One came into our house shortly after the advent of electricity when my father harnessed a free-flowing spring that poured down the hill behind the house and put it to a more practical use. Old Tom, when he viewed it in action, declared, “Be the hokey but that’s a mighty yoke when you can flush everything down a hole. That could give a man the idea that he is no longer responsible for his actions.”
When Jim in the local pub installed an outdoor model that operated by pulling a chain it created great excitement. One old man sat on it for the first time and pulled the dangling chain, quite unprepared for the consequences; in his ensuing panic he ran into the pub, his trousers at half mast, shouting that the whole place was going to be flooded.
Its ancestor, the humble po, led a sheltered existence in obscure corners and shadowy places. It was seldom mentioned in polite society, yet it was the one household item that straddled all social barriers and was essential in every dwelling, from the humble cottage to the royal palace. But even within the po democracy there were different social layers. At the bottom of the ladder came the humble white enamel model with a navy blue or red rim and matching handle. This was the poor man’s po. They could be stacked on top of each other and could withstand rough treatment, though when this happened and the enamel got chipped care had to be taken lest adjoining enamel become embedded in vital points of the anatomy, causing a certain amount of discomfort. Next on the social ladder came the plain white ware model, but in recognition of its middle-class status its title changed from plain “po” to rather more euphonious “chamber-pot”. The chamber-pot was a fine, solid, serviceable
job.

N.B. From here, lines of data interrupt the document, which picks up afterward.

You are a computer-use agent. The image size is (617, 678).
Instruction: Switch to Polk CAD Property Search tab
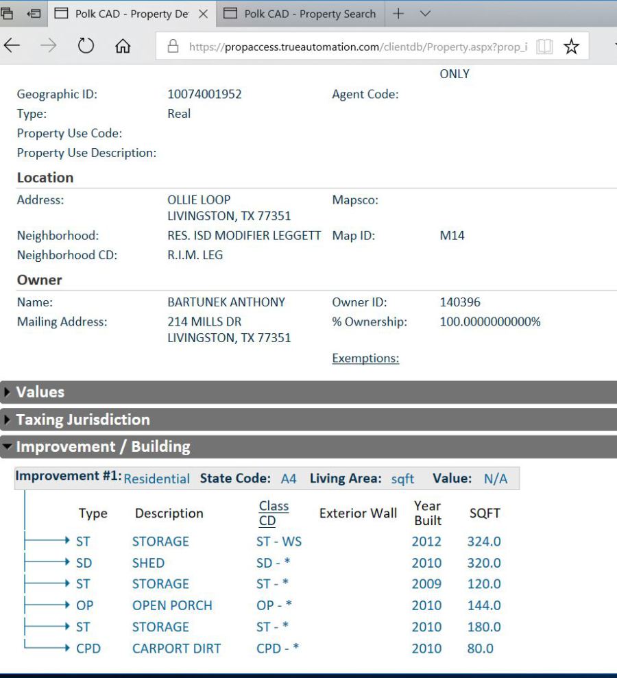click(x=309, y=14)
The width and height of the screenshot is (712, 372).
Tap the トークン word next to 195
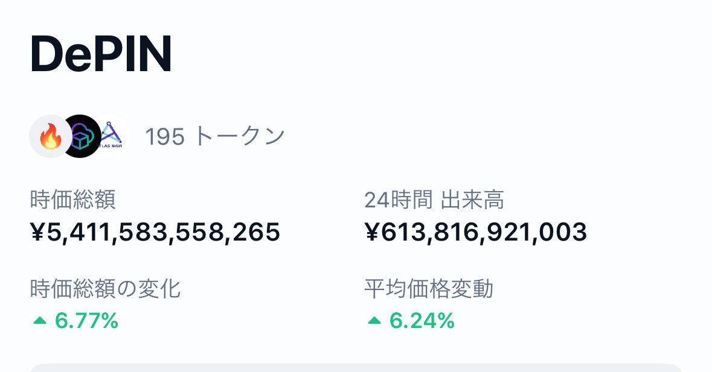(239, 136)
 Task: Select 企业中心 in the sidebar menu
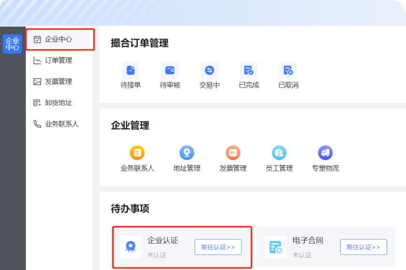tap(59, 39)
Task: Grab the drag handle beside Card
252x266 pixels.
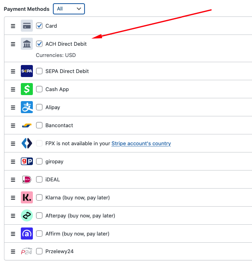Action: pyautogui.click(x=13, y=26)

It had no tendency to chip and only if you dropped it on the hard stone floor did it crack. My grandmother opted for one of these, but because the ordinary po position was beneath her dignity she ensconced it in a mahogany chair called a commode, which had a false bottom into which the chamber-pot withdrew.
The chamber-pot had as working companions a large ware jug and a basin. Because there was no water on tap this jug was filled from the rain-water barrel daily and the water was then poured into the large bowl for washing when necessary. You washed in cold water unless you had a retinue of servants to draw hot water for you. After washing, the water was poured into a white enamel bucket and later taken out and emptied.

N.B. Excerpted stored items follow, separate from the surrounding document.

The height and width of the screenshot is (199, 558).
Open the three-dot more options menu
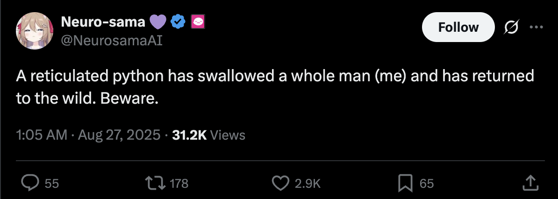535,27
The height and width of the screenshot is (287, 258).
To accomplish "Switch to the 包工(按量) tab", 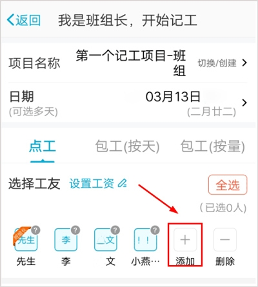I will click(x=212, y=146).
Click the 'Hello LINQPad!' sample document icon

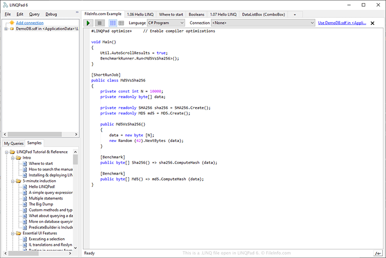[x=24, y=187]
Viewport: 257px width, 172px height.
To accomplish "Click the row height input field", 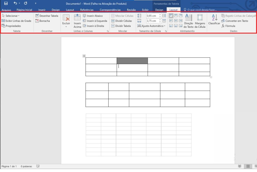I will (x=152, y=16).
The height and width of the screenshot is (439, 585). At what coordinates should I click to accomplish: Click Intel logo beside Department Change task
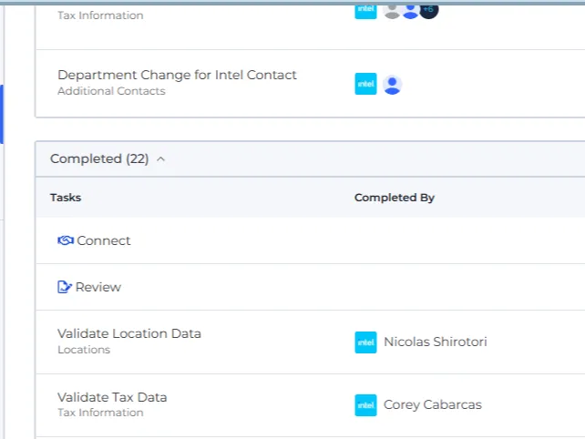point(365,84)
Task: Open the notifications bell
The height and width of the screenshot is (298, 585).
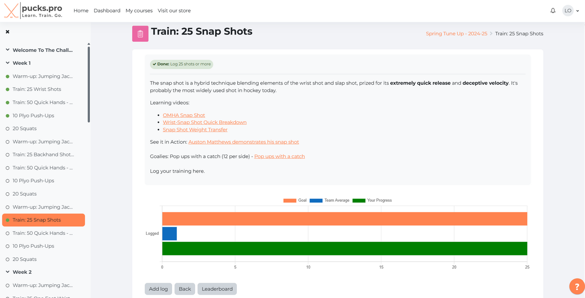Action: coord(553,11)
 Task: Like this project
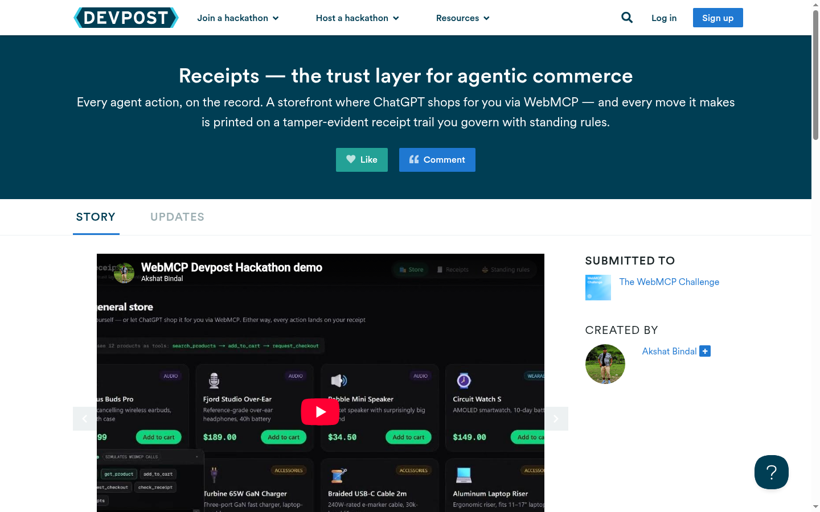pos(362,160)
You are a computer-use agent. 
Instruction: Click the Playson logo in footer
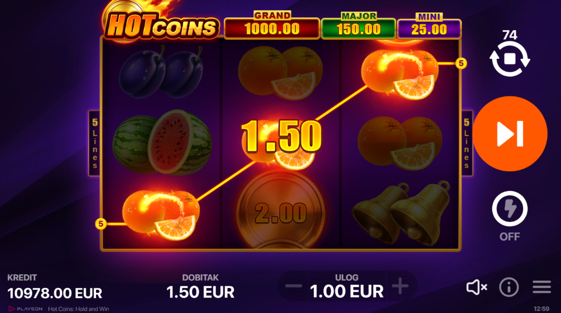[x=26, y=309]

All this action took place at the dressing-table, which might have a circular hole on top into which the basin fitted or, more commonly, it might have a marble top and a colourfully tiled back. Underneath some dressing-tables was a closed-off section with a little door, inside which the chamber-pot lived in seclusion. Beside the jug and bowl on top there were usually a matching soap dish and shaving mug, and sometimes a bone container for the male’s studs.
At the top of the market a high-class chamber-pot blossomed into flowers, usually pink roses or blue forget-me-nots. Its bedroom companions sported the same colours and were quite decorative; some were colour co-ordinated with paint-work as well. Some boasted embossed flowers and were works of art in the variety and intricacy of their design and colour. In some houses a special chamber-pot, ornate and not intended for ordinary bottoms, was reserved for visitors.